Especially because of the new hybrid world people live in, Meghji said, real connection isn’t about perfection, but about being able to open up and admit imperfection. As risks of chronic isolation and loneliness soared over the past two years, the associated symptoms of stress, anxiety, and depression are having a real and large-scale impact on productivity and health.

He also warned about the pitfalls of operating at a warp-speed pace in the virtual workplace. While many professionals might be tempted to let connections fall by the wayside as they look to get things done, that creates an opening for misunderstandings as texts or emails are easily misunderstood, even when the person writing them thinks they’re crystal-clear.

“The beautiful thing we can say about our hybrid reality is it's more accessible. … And it's more efficient, absolutely,” Meghji said. “Efficiency can support productivity, but at the same time, efficiency can be the enemy of human connection.”

To help advisors deepen connections with their teams and clients, he said to focus on the quality of questions they ask. With consistency, those connections will evolve into high-trust relationships, which will drive client engagement and retention, as well as collaboration among teams to provide advanced, professional planning.

“Above all, getting intentional and breaking out of autopilot mode [will allow us] to do one important thing: outcare the competition,” he said.

The first step toward cultivating deeper relationships, Meghji said, is to make small talk bigger. Instead of a defence mechanism to avoid embarrassment, it’s better used as an opportunity to holistically understand clients’ needs, be honest about how to address their problems, and connect positively at a human level.

“You have to become a master of evoking a positive emotion,” he said. “The difference that makes in the conversations you have … it'll move them from being transactional to potentially transformational.”

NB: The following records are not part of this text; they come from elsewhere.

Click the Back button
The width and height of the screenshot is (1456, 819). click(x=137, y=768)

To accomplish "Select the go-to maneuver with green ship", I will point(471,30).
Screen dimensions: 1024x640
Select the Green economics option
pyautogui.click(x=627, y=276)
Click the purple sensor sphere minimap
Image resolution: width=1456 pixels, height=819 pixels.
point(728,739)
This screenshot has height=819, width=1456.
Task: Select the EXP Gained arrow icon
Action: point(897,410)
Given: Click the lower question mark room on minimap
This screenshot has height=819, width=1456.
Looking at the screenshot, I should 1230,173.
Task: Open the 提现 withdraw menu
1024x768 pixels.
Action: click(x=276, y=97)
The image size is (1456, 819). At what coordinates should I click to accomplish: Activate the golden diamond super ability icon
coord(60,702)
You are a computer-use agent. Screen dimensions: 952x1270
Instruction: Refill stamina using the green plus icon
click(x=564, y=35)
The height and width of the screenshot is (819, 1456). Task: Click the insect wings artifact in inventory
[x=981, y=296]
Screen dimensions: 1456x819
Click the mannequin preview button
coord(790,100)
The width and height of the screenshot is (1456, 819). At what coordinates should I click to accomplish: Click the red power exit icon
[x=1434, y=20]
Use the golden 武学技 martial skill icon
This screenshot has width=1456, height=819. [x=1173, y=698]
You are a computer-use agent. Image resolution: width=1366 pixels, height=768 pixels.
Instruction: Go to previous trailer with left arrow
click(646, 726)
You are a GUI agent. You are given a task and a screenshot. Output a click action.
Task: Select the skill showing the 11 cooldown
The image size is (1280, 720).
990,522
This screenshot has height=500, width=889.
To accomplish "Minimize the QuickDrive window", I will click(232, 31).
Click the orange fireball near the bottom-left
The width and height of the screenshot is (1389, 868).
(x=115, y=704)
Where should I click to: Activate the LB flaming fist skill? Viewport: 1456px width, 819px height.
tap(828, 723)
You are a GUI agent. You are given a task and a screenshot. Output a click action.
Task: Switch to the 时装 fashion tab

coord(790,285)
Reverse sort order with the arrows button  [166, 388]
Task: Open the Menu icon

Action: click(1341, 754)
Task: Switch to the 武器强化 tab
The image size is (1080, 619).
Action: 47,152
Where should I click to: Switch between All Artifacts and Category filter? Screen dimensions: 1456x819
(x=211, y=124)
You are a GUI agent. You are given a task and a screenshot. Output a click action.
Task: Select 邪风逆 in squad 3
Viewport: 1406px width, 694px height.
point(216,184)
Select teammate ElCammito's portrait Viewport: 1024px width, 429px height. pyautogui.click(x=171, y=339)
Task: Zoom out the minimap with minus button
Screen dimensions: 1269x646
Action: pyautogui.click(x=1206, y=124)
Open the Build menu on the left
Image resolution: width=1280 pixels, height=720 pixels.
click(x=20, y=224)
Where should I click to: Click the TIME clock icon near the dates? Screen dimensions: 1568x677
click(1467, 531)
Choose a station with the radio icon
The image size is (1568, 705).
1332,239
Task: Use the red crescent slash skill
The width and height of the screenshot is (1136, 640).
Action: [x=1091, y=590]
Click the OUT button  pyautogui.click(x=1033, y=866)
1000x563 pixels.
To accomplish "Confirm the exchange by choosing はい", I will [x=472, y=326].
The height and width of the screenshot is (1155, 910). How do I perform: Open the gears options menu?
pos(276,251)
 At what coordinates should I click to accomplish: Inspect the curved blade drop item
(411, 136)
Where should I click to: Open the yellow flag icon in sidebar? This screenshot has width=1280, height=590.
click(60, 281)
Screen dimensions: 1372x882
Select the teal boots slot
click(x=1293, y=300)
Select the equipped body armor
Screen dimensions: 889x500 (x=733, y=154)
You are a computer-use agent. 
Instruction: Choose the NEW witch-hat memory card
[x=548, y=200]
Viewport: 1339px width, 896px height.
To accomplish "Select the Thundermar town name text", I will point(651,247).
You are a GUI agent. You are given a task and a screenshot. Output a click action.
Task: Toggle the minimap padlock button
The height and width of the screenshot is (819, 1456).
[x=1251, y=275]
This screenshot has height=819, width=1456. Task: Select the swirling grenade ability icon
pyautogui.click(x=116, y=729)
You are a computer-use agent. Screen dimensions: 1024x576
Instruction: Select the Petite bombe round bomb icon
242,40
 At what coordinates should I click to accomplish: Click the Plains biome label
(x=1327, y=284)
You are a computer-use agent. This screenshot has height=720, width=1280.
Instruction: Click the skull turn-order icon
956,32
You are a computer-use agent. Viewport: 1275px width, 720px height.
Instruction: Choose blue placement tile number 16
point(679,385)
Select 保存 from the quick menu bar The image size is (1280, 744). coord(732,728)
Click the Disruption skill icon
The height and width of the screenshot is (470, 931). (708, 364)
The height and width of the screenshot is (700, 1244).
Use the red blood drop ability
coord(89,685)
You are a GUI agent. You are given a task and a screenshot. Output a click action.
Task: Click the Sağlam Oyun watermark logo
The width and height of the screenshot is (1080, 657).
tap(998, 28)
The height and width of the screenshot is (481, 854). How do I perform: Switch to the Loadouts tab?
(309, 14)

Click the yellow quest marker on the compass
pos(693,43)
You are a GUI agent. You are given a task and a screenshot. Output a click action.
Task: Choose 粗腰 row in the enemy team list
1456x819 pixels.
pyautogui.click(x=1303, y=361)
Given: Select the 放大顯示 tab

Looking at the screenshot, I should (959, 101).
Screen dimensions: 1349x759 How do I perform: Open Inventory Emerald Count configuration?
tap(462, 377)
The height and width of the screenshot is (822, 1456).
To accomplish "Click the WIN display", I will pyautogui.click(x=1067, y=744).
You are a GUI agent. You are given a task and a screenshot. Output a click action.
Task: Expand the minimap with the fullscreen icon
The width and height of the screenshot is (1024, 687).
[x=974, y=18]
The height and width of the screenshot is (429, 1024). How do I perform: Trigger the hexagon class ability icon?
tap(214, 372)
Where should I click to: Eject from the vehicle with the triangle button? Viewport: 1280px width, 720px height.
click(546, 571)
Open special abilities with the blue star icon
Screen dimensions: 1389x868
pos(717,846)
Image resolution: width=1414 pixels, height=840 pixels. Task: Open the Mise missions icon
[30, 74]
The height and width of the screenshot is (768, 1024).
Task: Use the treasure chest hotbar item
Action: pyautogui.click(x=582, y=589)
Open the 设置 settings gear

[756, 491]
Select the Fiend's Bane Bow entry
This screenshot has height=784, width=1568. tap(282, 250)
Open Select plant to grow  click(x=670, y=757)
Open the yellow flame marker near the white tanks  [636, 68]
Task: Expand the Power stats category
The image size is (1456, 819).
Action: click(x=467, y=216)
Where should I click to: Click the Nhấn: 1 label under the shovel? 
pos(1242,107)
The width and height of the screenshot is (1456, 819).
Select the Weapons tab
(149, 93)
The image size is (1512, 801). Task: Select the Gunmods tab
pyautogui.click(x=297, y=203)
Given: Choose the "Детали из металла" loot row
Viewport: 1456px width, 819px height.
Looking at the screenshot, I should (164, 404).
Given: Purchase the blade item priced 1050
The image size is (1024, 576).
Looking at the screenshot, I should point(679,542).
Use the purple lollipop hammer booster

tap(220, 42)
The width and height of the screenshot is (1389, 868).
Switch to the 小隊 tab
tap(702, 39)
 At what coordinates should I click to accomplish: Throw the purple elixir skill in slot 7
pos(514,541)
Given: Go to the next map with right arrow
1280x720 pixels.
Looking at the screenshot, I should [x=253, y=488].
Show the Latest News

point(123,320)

The next key habit, he said, is to listen to people without distractions. To practice paying undivided attention to others, Meghji suggested asking someone for feedback to identify blind spots or bad conversational habits. Brainstorming questions to ask during client meetings, and just taking notes for threads to pick up on in later conversations, is also useful.

Another key to connection is showing up in a real way, which means shedding one’s perfect persona in the moment. Rather than waiting for clients to open up about their private lives, he encouraged advisors to go first in being vulnerable, which can make clients feel safe enough to do the same. But before doing that, advisors should establish their authority and credibility with the other person.

“If they don't know you, and … they aren't aware of your expertise yet, and they're questioning your competency, that act of vulnerability can almost backfire and create distance instead of connection,” Meghji explained.

Also crucial, he said, is being assertively empathetic. Instead of walking on eggshells and avoiding tough conversations, advisors can form meaningful connections by having the courage to have tough conversations, give feedback when necessary, and actively ask for other ways they can help and be there for clients.

Finally, he said it’s important to make time to celebrate others. Apart from focusing on awards, accolades, and recognition, Meghji encouraged advisors to practice unsolicited appreciation and openly recognize people’s gifts, actions, and contributions.

“We have the opportunity – if we're paying attention, and we're listening, leading with empathetic curiosity, – to create milestone moments, and truly … emphasize someone's significance,” he said.